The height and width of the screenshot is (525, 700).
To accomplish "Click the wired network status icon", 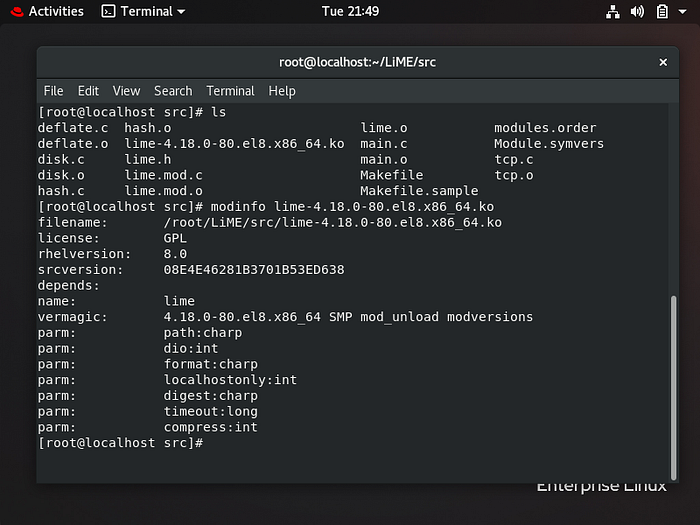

━━━━━━━━

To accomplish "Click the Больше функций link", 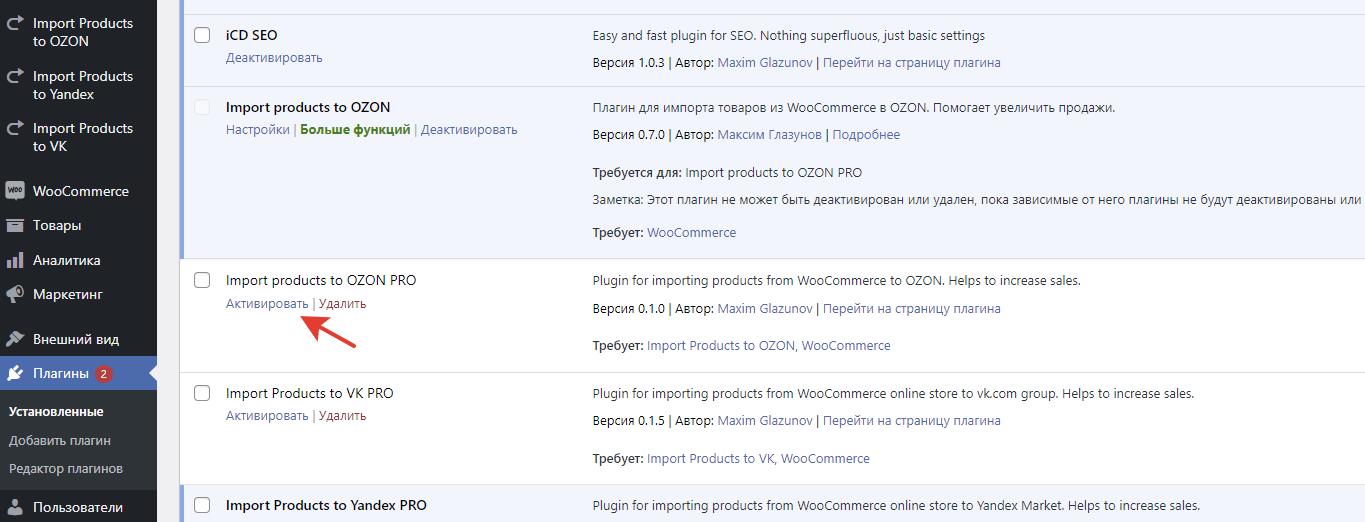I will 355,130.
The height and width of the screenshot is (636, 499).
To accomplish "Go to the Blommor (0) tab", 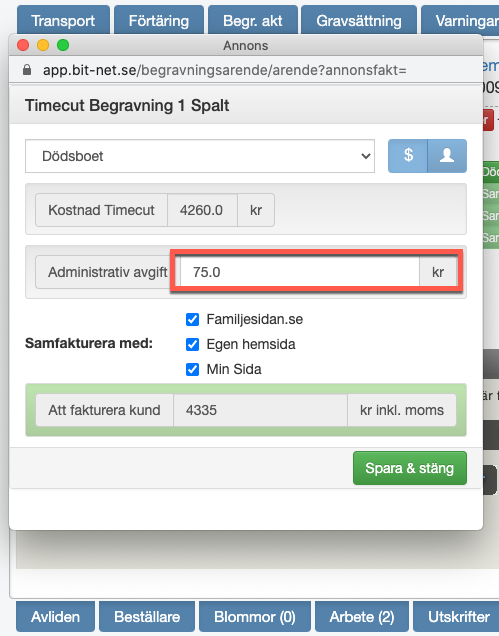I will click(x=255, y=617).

━━━━━━━━

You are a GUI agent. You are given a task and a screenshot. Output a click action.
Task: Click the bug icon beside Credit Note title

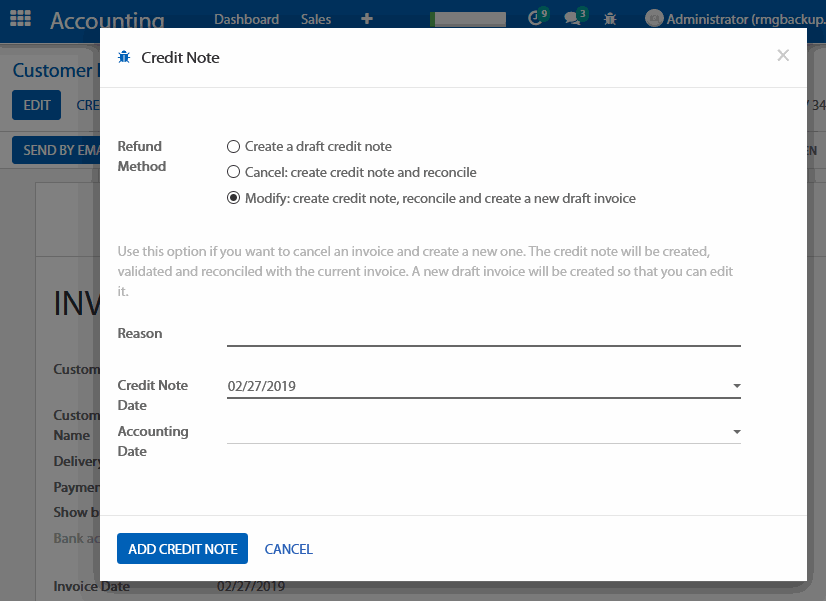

━━━━━━━━

▶ _Task objective_
Turn everything in the material from the line containing "The height and width of the screenshot is (525, 700)." down to the line containing "the wired network", both included, into a numbered list, skipping blank lines and leaving out the pictures.

▶ _Finished task_
1. The height and width of the screenshot is (525, 700).
2. To accomplish "Click the wired network status icon", 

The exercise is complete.